### Short problem
Print each of the following items again line by line, with no change to any word, number or mark.

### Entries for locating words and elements
*****

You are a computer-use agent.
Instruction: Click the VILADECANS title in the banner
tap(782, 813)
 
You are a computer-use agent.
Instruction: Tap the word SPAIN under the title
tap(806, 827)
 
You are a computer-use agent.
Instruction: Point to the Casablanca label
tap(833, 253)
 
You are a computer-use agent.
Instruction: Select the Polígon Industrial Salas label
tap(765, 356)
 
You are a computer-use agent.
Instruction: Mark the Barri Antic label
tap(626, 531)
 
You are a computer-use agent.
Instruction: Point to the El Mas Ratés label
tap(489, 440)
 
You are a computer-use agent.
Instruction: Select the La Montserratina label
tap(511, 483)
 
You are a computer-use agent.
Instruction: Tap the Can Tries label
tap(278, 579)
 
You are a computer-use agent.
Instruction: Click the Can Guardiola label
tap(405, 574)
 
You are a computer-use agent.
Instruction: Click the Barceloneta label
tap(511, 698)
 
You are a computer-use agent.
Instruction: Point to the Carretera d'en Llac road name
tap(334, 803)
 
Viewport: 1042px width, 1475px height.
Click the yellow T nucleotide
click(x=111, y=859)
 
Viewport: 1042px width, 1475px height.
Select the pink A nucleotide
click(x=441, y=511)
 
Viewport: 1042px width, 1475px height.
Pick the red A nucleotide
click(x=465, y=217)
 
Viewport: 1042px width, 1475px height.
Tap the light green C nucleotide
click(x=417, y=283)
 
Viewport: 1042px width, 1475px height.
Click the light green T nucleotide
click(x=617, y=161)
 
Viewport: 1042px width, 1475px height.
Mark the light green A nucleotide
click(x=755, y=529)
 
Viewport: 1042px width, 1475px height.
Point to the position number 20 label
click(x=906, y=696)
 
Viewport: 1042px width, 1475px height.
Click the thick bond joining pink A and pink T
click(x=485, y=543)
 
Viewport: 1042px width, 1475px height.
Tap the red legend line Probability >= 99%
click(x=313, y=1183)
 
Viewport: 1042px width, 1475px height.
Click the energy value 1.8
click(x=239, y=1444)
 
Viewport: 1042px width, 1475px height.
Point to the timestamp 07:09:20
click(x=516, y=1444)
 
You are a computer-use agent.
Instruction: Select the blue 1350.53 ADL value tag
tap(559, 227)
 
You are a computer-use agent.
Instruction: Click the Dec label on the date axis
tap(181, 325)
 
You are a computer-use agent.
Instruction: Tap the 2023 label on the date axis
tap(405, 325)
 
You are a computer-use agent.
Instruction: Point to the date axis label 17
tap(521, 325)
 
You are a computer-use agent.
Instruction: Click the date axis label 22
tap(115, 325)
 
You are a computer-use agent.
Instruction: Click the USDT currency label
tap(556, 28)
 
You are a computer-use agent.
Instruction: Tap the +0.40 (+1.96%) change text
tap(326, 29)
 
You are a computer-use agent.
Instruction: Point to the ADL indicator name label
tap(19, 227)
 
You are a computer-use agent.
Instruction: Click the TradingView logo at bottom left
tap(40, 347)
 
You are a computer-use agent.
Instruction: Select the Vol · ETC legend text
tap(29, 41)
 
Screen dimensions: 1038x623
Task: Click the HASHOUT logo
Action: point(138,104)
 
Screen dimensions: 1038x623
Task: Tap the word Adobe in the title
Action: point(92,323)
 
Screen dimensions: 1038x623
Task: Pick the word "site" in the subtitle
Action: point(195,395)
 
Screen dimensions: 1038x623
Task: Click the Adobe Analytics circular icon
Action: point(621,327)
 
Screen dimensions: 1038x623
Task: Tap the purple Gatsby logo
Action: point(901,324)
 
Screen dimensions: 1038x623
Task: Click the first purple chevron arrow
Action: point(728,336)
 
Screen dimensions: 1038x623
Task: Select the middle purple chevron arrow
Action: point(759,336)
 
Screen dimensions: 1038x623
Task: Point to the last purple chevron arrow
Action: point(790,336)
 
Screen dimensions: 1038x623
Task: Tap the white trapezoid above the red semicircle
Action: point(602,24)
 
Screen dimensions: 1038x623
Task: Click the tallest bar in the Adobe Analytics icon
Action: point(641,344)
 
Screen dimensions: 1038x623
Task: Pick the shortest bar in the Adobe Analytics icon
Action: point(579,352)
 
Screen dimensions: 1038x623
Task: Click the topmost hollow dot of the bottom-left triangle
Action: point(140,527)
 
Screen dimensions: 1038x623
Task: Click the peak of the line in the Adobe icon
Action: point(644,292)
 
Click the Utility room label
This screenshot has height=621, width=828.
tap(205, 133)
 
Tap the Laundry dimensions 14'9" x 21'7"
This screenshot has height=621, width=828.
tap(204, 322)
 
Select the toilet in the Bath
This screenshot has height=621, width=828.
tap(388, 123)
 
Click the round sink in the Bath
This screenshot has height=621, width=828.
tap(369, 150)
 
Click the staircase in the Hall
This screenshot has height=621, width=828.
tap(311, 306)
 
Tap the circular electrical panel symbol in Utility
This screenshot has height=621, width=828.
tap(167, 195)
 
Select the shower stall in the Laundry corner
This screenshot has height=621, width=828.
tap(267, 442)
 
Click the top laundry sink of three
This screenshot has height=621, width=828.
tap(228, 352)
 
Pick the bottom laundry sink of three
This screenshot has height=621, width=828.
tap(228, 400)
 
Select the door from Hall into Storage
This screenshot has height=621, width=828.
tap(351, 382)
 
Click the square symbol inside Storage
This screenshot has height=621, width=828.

*****

### Exercise solution
You are a computer-use agent.
Instruction: Click the VILADECANS title in the banner
tap(782, 813)
 
You are a computer-use agent.
Instruction: Tap the word SPAIN under the title
tap(806, 827)
 
You are a computer-use agent.
Instruction: Point to the Casablanca label
tap(833, 253)
 
You are a computer-use agent.
Instruction: Select the Polígon Industrial Salas label
tap(765, 356)
 
You are a computer-use agent.
Instruction: Mark the Barri Antic label
tap(626, 531)
 
You are a computer-use agent.
Instruction: Point to the El Mas Ratés label
tap(489, 440)
 
You are a computer-use agent.
Instruction: Select the La Montserratina label
tap(511, 483)
 
You are a computer-use agent.
Instruction: Tap the Can Tries label
tap(278, 579)
 
You are a computer-use agent.
Instruction: Click the Can Guardiola label
tap(405, 574)
 
You are a computer-use agent.
Instruction: Click the Barceloneta label
tap(511, 698)
 
You are a computer-use agent.
Instruction: Point to the Carretera d'en Llac road name
tap(334, 803)
 
Viewport: 1042px width, 1475px height.
Click the yellow T nucleotide
click(x=111, y=859)
 
Viewport: 1042px width, 1475px height.
Select the pink A nucleotide
click(x=441, y=511)
 
Viewport: 1042px width, 1475px height.
Pick the red A nucleotide
click(x=465, y=217)
 
Viewport: 1042px width, 1475px height.
Tap the light green C nucleotide
click(x=417, y=283)
 
Viewport: 1042px width, 1475px height.
Click the light green T nucleotide
click(x=617, y=161)
 
Viewport: 1042px width, 1475px height.
Mark the light green A nucleotide
click(x=755, y=529)
 
Viewport: 1042px width, 1475px height.
Point to the position number 20 label
click(x=906, y=696)
 
Viewport: 1042px width, 1475px height.
Click the thick bond joining pink A and pink T
click(x=485, y=543)
 
Viewport: 1042px width, 1475px height.
Tap the red legend line Probability >= 99%
click(x=313, y=1183)
 
Viewport: 1042px width, 1475px height.
Click the energy value 1.8
click(x=239, y=1444)
 
Viewport: 1042px width, 1475px height.
Point to the timestamp 07:09:20
click(x=516, y=1444)
 
You are a computer-use agent.
Instruction: Select the blue 1350.53 ADL value tag
tap(559, 227)
 
You are a computer-use agent.
Instruction: Click the Dec label on the date axis
tap(181, 325)
 
You are a computer-use agent.
Instruction: Tap the 2023 label on the date axis
tap(405, 325)
 
You are a computer-use agent.
Instruction: Point to the date axis label 17
tap(521, 325)
 
You are a computer-use agent.
Instruction: Click the date axis label 22
tap(115, 325)
 
You are a computer-use agent.
Instruction: Click the USDT currency label
tap(556, 28)
 
You are a computer-use agent.
Instruction: Tap the +0.40 (+1.96%) change text
tap(326, 29)
 
You are a computer-use agent.
Instruction: Point to the ADL indicator name label
tap(19, 227)
 
You are a computer-use agent.
Instruction: Click the TradingView logo at bottom left
tap(40, 347)
 
You are a computer-use agent.
Instruction: Select the Vol · ETC legend text
tap(29, 41)
 
Screen dimensions: 1038x623
Task: Click the HASHOUT logo
Action: point(138,104)
 
Screen dimensions: 1038x623
Task: Tap the word Adobe in the title
Action: point(92,323)
 
Screen dimensions: 1038x623
Task: Pick the word "site" in the subtitle
Action: point(195,395)
 
Screen dimensions: 1038x623
Task: Click the Adobe Analytics circular icon
Action: point(621,327)
 
Screen dimensions: 1038x623
Task: Tap the purple Gatsby logo
Action: point(901,324)
 
Screen dimensions: 1038x623
Task: Click the first purple chevron arrow
Action: point(728,336)
 
Screen dimensions: 1038x623
Task: Select the middle purple chevron arrow
Action: point(759,336)
 
Screen dimensions: 1038x623
Task: Point to the last purple chevron arrow
Action: point(790,336)
 
Screen dimensions: 1038x623
Task: Tap the white trapezoid above the red semicircle
Action: point(602,24)
 
Screen dimensions: 1038x623
Task: Click the tallest bar in the Adobe Analytics icon
Action: point(641,344)
 
Screen dimensions: 1038x623
Task: Pick the shortest bar in the Adobe Analytics icon
Action: point(579,352)
 
Screen dimensions: 1038x623
Task: Click the topmost hollow dot of the bottom-left triangle
Action: point(140,527)
 
Screen dimensions: 1038x623
Task: Click the peak of the line in the Adobe icon
Action: point(644,292)
 
Click the Utility room label
This screenshot has height=621, width=828.
tap(205, 133)
 
Tap the Laundry dimensions 14'9" x 21'7"
This screenshot has height=621, width=828.
tap(204, 322)
 
Select the toilet in the Bath
This screenshot has height=621, width=828.
tap(388, 123)
 
Click the round sink in the Bath
This screenshot has height=621, width=828.
tap(369, 150)
 
Click the staircase in the Hall
This screenshot has height=621, width=828.
tap(311, 306)
 
Tap the circular electrical panel symbol in Utility
This screenshot has height=621, width=828.
tap(167, 195)
 
Select the shower stall in the Laundry corner
This screenshot has height=621, width=828.
tap(267, 442)
 
Click the top laundry sink of three
This screenshot has height=621, width=828.
tap(228, 352)
 
Pick the bottom laundry sink of three
This screenshot has height=621, width=828.
tap(228, 400)
 
Select the door from Hall into Storage
This screenshot has height=621, width=828.
tap(351, 382)
 
Click the square symbol inside Storage
This screenshot has height=621, width=828.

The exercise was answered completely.